EXERCISE BRIEF »
The records must be returned word for word.

EXERCISE INPUTS »
***
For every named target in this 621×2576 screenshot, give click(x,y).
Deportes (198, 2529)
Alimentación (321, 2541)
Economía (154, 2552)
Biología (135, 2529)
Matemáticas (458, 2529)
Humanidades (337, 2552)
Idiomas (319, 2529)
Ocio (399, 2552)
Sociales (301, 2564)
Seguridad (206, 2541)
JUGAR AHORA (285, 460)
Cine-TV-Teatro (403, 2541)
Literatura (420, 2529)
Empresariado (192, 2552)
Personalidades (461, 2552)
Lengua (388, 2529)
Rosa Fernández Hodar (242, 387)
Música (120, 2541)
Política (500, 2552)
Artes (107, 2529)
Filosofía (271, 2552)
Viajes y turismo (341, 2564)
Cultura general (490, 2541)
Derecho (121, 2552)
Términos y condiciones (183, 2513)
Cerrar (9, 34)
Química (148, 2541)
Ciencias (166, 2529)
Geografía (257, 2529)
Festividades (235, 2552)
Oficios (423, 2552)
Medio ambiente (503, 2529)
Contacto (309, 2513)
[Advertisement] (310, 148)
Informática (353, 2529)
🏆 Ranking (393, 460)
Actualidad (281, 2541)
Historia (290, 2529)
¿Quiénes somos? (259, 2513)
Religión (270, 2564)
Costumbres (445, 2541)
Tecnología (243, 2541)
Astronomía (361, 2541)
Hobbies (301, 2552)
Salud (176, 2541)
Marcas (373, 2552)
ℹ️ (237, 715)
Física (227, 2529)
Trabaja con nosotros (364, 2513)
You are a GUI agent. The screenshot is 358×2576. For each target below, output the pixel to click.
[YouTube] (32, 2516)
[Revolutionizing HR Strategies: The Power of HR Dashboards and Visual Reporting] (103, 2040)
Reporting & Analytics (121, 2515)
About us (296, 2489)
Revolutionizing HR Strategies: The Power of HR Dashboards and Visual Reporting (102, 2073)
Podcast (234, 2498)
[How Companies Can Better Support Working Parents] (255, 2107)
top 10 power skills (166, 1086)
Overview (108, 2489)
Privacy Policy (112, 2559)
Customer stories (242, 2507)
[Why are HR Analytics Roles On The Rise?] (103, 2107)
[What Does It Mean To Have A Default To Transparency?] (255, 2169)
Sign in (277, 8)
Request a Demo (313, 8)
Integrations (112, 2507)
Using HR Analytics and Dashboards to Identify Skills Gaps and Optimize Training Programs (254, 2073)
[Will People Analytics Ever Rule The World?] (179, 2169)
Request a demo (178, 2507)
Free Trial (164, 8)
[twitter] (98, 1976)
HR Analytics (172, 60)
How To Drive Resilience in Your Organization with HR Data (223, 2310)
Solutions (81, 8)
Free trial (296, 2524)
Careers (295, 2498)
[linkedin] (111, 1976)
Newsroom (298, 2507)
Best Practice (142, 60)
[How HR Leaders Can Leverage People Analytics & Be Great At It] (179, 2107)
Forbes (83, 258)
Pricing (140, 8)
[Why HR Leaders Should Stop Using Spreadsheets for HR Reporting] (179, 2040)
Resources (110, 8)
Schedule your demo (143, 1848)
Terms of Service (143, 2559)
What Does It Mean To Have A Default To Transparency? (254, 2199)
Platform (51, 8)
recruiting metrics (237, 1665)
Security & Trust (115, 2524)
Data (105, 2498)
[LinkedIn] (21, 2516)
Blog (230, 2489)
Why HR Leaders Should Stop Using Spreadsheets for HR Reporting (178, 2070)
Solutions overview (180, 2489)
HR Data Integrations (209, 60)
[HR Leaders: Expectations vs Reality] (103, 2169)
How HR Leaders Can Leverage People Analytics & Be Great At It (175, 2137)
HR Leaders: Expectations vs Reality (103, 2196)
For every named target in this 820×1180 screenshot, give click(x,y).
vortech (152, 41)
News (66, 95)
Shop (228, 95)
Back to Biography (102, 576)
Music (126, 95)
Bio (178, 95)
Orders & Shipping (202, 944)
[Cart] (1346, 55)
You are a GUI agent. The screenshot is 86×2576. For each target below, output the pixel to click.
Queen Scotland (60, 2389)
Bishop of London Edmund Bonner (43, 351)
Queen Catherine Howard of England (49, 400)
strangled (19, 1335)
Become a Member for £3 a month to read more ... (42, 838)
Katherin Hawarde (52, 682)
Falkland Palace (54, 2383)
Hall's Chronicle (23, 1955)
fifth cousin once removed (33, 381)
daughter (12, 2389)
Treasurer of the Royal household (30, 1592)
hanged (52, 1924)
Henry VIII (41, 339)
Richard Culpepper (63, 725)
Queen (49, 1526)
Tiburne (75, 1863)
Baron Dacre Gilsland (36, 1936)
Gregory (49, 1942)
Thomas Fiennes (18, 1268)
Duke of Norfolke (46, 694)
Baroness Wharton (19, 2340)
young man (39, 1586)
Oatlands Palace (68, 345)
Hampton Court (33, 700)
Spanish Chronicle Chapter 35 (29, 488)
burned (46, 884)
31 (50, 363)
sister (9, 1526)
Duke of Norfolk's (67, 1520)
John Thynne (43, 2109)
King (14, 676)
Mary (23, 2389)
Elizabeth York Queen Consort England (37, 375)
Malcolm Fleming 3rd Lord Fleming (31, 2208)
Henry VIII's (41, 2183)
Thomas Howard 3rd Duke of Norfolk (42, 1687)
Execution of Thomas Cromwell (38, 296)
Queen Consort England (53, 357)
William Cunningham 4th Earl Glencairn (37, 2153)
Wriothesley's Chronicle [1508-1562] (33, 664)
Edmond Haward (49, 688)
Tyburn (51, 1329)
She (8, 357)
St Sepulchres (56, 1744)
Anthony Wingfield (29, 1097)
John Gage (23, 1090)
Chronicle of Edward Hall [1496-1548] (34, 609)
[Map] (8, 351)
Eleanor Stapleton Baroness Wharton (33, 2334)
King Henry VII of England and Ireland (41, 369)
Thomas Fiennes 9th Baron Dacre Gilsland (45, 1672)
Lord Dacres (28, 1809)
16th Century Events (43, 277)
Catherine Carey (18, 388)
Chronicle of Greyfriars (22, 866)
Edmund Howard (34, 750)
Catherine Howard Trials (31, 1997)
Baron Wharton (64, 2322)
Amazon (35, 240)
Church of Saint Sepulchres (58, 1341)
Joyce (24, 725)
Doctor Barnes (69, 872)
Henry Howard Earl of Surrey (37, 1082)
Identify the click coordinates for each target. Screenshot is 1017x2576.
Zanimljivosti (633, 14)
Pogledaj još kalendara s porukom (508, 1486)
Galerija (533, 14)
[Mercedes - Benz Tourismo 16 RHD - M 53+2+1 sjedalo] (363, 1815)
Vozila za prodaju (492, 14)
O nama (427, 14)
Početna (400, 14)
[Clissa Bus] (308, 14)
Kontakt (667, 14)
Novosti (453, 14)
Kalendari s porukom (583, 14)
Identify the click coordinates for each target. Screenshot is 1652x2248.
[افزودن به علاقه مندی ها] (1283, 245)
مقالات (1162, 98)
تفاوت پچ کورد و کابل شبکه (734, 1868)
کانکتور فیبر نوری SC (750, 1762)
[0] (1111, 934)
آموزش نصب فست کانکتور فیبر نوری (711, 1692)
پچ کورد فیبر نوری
***
SOLUTION TO THIS PROBLEM »
For every named target in this 621×2576 screenshot, give click(x,y).
Deportes (198, 2529)
Alimentación (321, 2541)
Economía (154, 2552)
Biología (135, 2529)
Matemáticas (458, 2529)
Humanidades (337, 2552)
Idiomas (319, 2529)
Ocio (399, 2552)
Sociales (301, 2564)
Seguridad (206, 2541)
JUGAR AHORA (285, 460)
Cine-TV-Teatro (403, 2541)
Literatura (420, 2529)
Empresariado (192, 2552)
Personalidades (461, 2552)
Lengua (388, 2529)
Rosa Fernández Hodar (242, 387)
Música (120, 2541)
Política (500, 2552)
Artes (107, 2529)
Filosofía (271, 2552)
Viajes y turismo (341, 2564)
Cultura general (490, 2541)
Derecho (121, 2552)
Términos y condiciones (183, 2513)
Cerrar (9, 34)
Química (148, 2541)
Ciencias (166, 2529)
Geografía (257, 2529)
Festividades (235, 2552)
Oficios (423, 2552)
Medio ambiente (503, 2529)
Contacto (309, 2513)
[Advertisement] (310, 148)
Informática (353, 2529)
🏆 Ranking (393, 460)
Actualidad (281, 2541)
Historia (290, 2529)
¿Quiénes somos? (259, 2513)
Religión (270, 2564)
Costumbres (445, 2541)
Tecnología (243, 2541)
Astronomía (361, 2541)
Hobbies (301, 2552)
Salud (176, 2541)
Marcas (373, 2552)
ℹ️ (237, 715)
Física (227, 2529)
Trabaja con nosotros (364, 2513)
You are a GUI agent. The screenshot is 358×2576. For each target below, output the pixel to click.
[YouTube] (32, 2516)
[Revolutionizing HR Strategies: The Power of HR Dashboards and Visual Reporting] (103, 2040)
Reporting & Analytics (121, 2515)
About us (296, 2489)
Revolutionizing HR Strategies: The Power of HR Dashboards and Visual Reporting (102, 2073)
Podcast (234, 2498)
[How Companies Can Better Support Working Parents] (255, 2107)
top 10 power skills (166, 1086)
Overview (108, 2489)
Privacy Policy (112, 2559)
Customer stories (242, 2507)
[Why are HR Analytics Roles On The Rise?] (103, 2107)
[What Does It Mean To Have A Default To Transparency?] (255, 2169)
Sign in (277, 8)
Request a Demo (313, 8)
Integrations (112, 2507)
Using HR Analytics and Dashboards to Identify Skills Gaps and Optimize Training Programs (254, 2073)
[Will People Analytics Ever Rule The World?] (179, 2169)
Request a demo (178, 2507)
Free Trial (164, 8)
[twitter] (98, 1976)
HR Analytics (172, 60)
How To Drive Resilience in Your Organization with HR Data (223, 2310)
Solutions (81, 8)
Free trial (296, 2524)
Careers (295, 2498)
[linkedin] (111, 1976)
Newsroom (298, 2507)
Best Practice (142, 60)
[How HR Leaders Can Leverage People Analytics & Be Great At It] (179, 2107)
Forbes (83, 258)
Pricing (140, 8)
[Why HR Leaders Should Stop Using Spreadsheets for HR Reporting] (179, 2040)
Resources (110, 8)
Schedule your demo (143, 1848)
Terms of Service (143, 2559)
What Does It Mean To Have A Default To Transparency? (254, 2199)
Platform (51, 8)
recruiting metrics (237, 1665)
Security & Trust (115, 2524)
Data (105, 2498)
[LinkedIn] (21, 2516)
Blog (230, 2489)
Why HR Leaders Should Stop Using Spreadsheets for HR Reporting (178, 2070)
Solutions overview (180, 2489)
HR Data Integrations (209, 60)
[HR Leaders: Expectations vs Reality] (103, 2169)
How HR Leaders Can Leverage People Analytics & Be Great At It (175, 2137)
HR Leaders: Expectations vs Reality (103, 2196)
For every named target in this 820×1180 screenshot, give click(x,y).
vortech (152, 41)
News (66, 95)
Shop (228, 95)
Back to Biography (102, 576)
Music (126, 95)
Bio (178, 95)
Orders & Shipping (202, 944)
[Cart] (1346, 55)
You are a GUI agent. The screenshot is 86×2576. For each target below, output the pixel to click.
Queen Scotland (60, 2389)
Bishop of London Edmund Bonner (43, 351)
Queen Catherine Howard of England (49, 400)
strangled (19, 1335)
Become a Member for £3 a month to read more ... (42, 838)
Katherin Hawarde (52, 682)
Falkland Palace (54, 2383)
Hall's Chronicle (23, 1955)
fifth cousin once removed (33, 381)
daughter (12, 2389)
Treasurer of the Royal household (30, 1592)
hanged (52, 1924)
Henry VIII (41, 339)
Richard Culpepper (63, 725)
Queen (49, 1526)
Tiburne (75, 1863)
Baron Dacre Gilsland (36, 1936)
Gregory (49, 1942)
Thomas Fiennes (18, 1268)
Duke of Norfolke (46, 694)
Baroness Wharton (19, 2340)
young man (39, 1586)
Oatlands Palace (68, 345)
Hampton Court (33, 700)
Spanish Chronicle Chapter 35 (29, 488)
burned (46, 884)
31 (50, 363)
sister (9, 1526)
Duke of Norfolk's (67, 1520)
John Thynne (43, 2109)
King (14, 676)
Mary (23, 2389)
Elizabeth York Queen Consort England (37, 375)
Malcolm Fleming 3rd Lord Fleming (31, 2208)
Henry VIII's (41, 2183)
Thomas Howard 3rd Duke of Norfolk (42, 1687)
Execution of Thomas Cromwell (38, 296)
Queen Consort England (53, 357)
William Cunningham 4th Earl Glencairn (37, 2153)
Wriothesley's Chronicle [1508-1562] (33, 664)
Edmond Haward (49, 688)
Tyburn (51, 1329)
She (8, 357)
St Sepulchres (56, 1744)
Anthony Wingfield (29, 1097)
John Gage (23, 1090)
Chronicle of Edward Hall [1496-1548] (34, 609)
[Map] (8, 351)
Eleanor Stapleton Baroness Wharton (33, 2334)
King Henry VII of England and Ireland (41, 369)
Thomas Fiennes 9th Baron Dacre Gilsland (45, 1672)
Lord Dacres (28, 1809)
16th Century Events (43, 277)
Catherine Carey (18, 388)
Chronicle of Greyfriars (22, 866)
Edmund Howard (34, 750)
Catherine Howard Trials (31, 1997)
Baron Wharton (64, 2322)
Amazon (35, 240)
Church of Saint Sepulchres (58, 1341)
Joyce (24, 725)
Doctor Barnes (69, 872)
Henry Howard Earl of Surrey (37, 1082)
Identify the click coordinates for each target. Screenshot is 1017x2576.
Zanimljivosti (633, 14)
Pogledaj još kalendara s porukom (508, 1486)
Galerija (533, 14)
[Mercedes - Benz Tourismo 16 RHD - M 53+2+1 sjedalo] (363, 1815)
Vozila za prodaju (492, 14)
O nama (427, 14)
Početna (400, 14)
[Clissa Bus] (308, 14)
Kontakt (667, 14)
Novosti (453, 14)
Kalendari s porukom (583, 14)
Identify the click coordinates for each target. Screenshot is 1652x2248.
[افزودن به علاقه مندی ها] (1283, 245)
مقالات (1162, 98)
تفاوت پچ کورد و کابل شبکه (734, 1868)
کانکتور فیبر نوری SC (750, 1762)
[0] (1111, 934)
آموزش نصب فست کانکتور فیبر نوری (711, 1692)
پچ کورد فیبر نوری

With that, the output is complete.